» **Work instructions**:
Please copy the material under this line exactly, keeping every line.

» **Entries shown**:

Content starts

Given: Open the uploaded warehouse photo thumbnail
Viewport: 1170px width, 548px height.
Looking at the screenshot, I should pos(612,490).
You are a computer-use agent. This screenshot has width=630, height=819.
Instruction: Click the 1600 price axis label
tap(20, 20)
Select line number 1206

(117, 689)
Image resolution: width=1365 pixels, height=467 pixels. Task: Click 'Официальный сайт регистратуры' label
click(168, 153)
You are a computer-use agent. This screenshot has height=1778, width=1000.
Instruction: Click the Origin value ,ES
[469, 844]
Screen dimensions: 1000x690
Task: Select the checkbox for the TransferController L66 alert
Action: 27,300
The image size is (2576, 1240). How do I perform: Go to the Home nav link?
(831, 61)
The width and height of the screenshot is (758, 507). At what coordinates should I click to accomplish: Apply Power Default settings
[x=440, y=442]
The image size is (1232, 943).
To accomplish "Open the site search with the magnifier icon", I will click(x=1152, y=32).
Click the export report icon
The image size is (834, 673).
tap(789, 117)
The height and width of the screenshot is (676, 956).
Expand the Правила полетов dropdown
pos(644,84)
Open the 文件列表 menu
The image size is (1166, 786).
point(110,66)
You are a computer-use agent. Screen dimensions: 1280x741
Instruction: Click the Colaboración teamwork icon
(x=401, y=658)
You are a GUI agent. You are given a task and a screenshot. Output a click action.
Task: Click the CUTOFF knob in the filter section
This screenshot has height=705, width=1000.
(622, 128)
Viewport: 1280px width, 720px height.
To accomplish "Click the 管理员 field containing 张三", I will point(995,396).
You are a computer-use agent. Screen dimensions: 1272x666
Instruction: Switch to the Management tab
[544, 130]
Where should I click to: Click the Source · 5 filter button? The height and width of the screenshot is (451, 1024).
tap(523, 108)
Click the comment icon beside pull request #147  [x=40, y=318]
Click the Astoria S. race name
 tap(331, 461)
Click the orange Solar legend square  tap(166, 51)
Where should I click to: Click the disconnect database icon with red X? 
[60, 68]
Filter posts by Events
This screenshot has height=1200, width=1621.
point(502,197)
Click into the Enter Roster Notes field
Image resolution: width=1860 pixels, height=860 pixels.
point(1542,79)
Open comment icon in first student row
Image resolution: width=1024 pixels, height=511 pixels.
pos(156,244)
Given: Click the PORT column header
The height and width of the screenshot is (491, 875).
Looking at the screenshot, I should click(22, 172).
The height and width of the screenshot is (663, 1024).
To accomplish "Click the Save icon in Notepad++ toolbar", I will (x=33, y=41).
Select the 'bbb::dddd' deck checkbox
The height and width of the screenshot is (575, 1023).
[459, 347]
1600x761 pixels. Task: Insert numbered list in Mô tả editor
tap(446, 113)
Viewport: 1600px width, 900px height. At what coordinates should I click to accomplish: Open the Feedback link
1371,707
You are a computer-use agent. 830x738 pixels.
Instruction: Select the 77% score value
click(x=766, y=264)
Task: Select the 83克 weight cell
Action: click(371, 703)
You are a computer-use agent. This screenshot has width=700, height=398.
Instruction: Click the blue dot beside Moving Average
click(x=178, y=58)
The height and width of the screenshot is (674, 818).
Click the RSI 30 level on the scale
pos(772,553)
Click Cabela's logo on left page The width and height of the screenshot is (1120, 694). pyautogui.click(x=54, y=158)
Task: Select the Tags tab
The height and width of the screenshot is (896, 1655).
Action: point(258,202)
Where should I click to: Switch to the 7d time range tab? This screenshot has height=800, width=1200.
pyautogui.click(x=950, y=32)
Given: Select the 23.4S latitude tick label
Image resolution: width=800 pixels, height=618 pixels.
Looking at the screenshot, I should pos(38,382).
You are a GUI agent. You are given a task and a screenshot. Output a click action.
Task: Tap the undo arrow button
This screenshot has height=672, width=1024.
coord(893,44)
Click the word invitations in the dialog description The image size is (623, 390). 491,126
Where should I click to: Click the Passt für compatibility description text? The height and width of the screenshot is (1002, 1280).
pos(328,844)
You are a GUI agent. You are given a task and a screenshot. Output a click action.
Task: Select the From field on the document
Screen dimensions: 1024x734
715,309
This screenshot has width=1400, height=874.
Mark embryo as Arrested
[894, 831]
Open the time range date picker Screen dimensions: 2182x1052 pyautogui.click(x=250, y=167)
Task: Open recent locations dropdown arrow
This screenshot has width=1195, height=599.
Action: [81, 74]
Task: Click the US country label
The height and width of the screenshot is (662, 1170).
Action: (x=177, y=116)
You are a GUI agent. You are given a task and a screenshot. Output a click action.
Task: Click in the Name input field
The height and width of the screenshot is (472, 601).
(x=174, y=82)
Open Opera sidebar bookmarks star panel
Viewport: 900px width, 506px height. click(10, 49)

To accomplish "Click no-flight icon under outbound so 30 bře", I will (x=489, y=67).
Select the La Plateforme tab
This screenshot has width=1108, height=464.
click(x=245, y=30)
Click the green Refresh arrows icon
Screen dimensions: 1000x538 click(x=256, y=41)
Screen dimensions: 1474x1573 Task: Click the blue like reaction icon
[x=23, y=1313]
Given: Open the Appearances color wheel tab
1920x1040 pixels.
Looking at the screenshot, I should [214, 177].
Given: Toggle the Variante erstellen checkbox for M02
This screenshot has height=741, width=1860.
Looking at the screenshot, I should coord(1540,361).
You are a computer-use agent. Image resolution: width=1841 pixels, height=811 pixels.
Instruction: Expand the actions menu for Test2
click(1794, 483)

Content ends

» **Answer to the problem**:
Given: Open the uploaded warehouse photo thumbnail
Viewport: 1170px width, 548px height.
Looking at the screenshot, I should pos(612,490).
You are a computer-use agent. This screenshot has width=630, height=819.
Instruction: Click the 1600 price axis label
tap(20, 20)
Select line number 1206

(117, 689)
Image resolution: width=1365 pixels, height=467 pixels. Task: Click 'Официальный сайт регистратуры' label
click(168, 153)
You are a computer-use agent. This screenshot has height=1778, width=1000.
Instruction: Click the Origin value ,ES
[469, 844]
Screen dimensions: 1000x690
Task: Select the checkbox for the TransferController L66 alert
Action: 27,300
The image size is (2576, 1240). How do I perform: Go to the Home nav link?
(831, 61)
The width and height of the screenshot is (758, 507). At what coordinates should I click to accomplish: Apply Power Default settings
[x=440, y=442]
The image size is (1232, 943).
To accomplish "Open the site search with the magnifier icon", I will click(x=1152, y=32).
Click the export report icon
The image size is (834, 673).
tap(789, 117)
The height and width of the screenshot is (676, 956).
Expand the Правила полетов dropdown
pos(644,84)
Open the 文件列表 menu
The image size is (1166, 786).
point(110,66)
You are a computer-use agent. Screen dimensions: 1280x741
Instruction: Click the Colaboración teamwork icon
(x=401, y=658)
You are a GUI agent. You are given a task and a screenshot. Output a click action.
Task: Click the CUTOFF knob in the filter section
This screenshot has height=705, width=1000.
(622, 128)
Viewport: 1280px width, 720px height.
To accomplish "Click the 管理员 field containing 张三", I will point(995,396).
You are a computer-use agent. Screen dimensions: 1272x666
Instruction: Switch to the Management tab
[544, 130]
Where should I click to: Click the Source · 5 filter button? The height and width of the screenshot is (451, 1024).
tap(523, 108)
Click the comment icon beside pull request #147  [x=40, y=318]
Click the Astoria S. race name
 tap(331, 461)
Click the orange Solar legend square  tap(166, 51)
Where should I click to: Click the disconnect database icon with red X? 
[60, 68]
Filter posts by Events
This screenshot has height=1200, width=1621.
point(502,197)
Click into the Enter Roster Notes field
Image resolution: width=1860 pixels, height=860 pixels.
point(1542,79)
Open comment icon in first student row
Image resolution: width=1024 pixels, height=511 pixels.
pos(156,244)
Given: Click the PORT column header
The height and width of the screenshot is (491, 875).
Looking at the screenshot, I should click(22, 172).
The height and width of the screenshot is (663, 1024).
To accomplish "Click the Save icon in Notepad++ toolbar", I will (x=33, y=41).
Select the 'bbb::dddd' deck checkbox
The height and width of the screenshot is (575, 1023).
[459, 347]
1600x761 pixels. Task: Insert numbered list in Mô tả editor
tap(446, 113)
Viewport: 1600px width, 900px height. At what coordinates should I click to accomplish: Open the Feedback link
1371,707
You are a computer-use agent. 830x738 pixels.
Instruction: Select the 77% score value
click(x=766, y=264)
Task: Select the 83克 weight cell
Action: click(371, 703)
You are a computer-use agent. This screenshot has width=700, height=398.
Instruction: Click the blue dot beside Moving Average
click(x=178, y=58)
The height and width of the screenshot is (674, 818).
Click the RSI 30 level on the scale
pos(772,553)
Click Cabela's logo on left page The width and height of the screenshot is (1120, 694). pyautogui.click(x=54, y=158)
Task: Select the Tags tab
The height and width of the screenshot is (896, 1655).
Action: point(258,202)
Where should I click to: Switch to the 7d time range tab? This screenshot has height=800, width=1200.
pyautogui.click(x=950, y=32)
Given: Select the 23.4S latitude tick label
Image resolution: width=800 pixels, height=618 pixels.
Looking at the screenshot, I should pos(38,382).
You are a GUI agent. You are given a task and a screenshot. Output a click action.
Task: Tap the undo arrow button
This screenshot has height=672, width=1024.
coord(893,44)
Click the word invitations in the dialog description The image size is (623, 390). 491,126
Where should I click to: Click the Passt für compatibility description text? The height and width of the screenshot is (1002, 1280).
pos(328,844)
You are a GUI agent. You are given a task and a screenshot. Output a click action.
Task: Select the From field on the document
Screen dimensions: 1024x734
715,309
This screenshot has width=1400, height=874.
Mark embryo as Arrested
[894, 831]
Open the time range date picker Screen dimensions: 2182x1052 pyautogui.click(x=250, y=167)
Task: Open recent locations dropdown arrow
This screenshot has width=1195, height=599.
Action: [81, 74]
Task: Click the US country label
The height and width of the screenshot is (662, 1170).
Action: (x=177, y=116)
You are a GUI agent. You are given a task and a screenshot. Output a click action.
Task: Click in the Name input field
The height and width of the screenshot is (472, 601).
(x=174, y=82)
Open Opera sidebar bookmarks star panel
Viewport: 900px width, 506px height. click(10, 49)

To accomplish "Click no-flight icon under outbound so 30 bře", I will (x=489, y=67).
Select the La Plateforme tab
This screenshot has width=1108, height=464.
click(x=245, y=30)
Click the green Refresh arrows icon
Screen dimensions: 1000x538 click(x=256, y=41)
Screen dimensions: 1474x1573 Task: Click the blue like reaction icon
[x=23, y=1313]
Given: Open the Appearances color wheel tab
1920x1040 pixels.
Looking at the screenshot, I should [214, 177].
Given: Toggle the Variante erstellen checkbox for M02
This screenshot has height=741, width=1860.
Looking at the screenshot, I should coord(1540,361).
You are a computer-use agent. Image resolution: width=1841 pixels, height=811 pixels.
Instruction: Expand the actions menu for Test2
click(1794, 483)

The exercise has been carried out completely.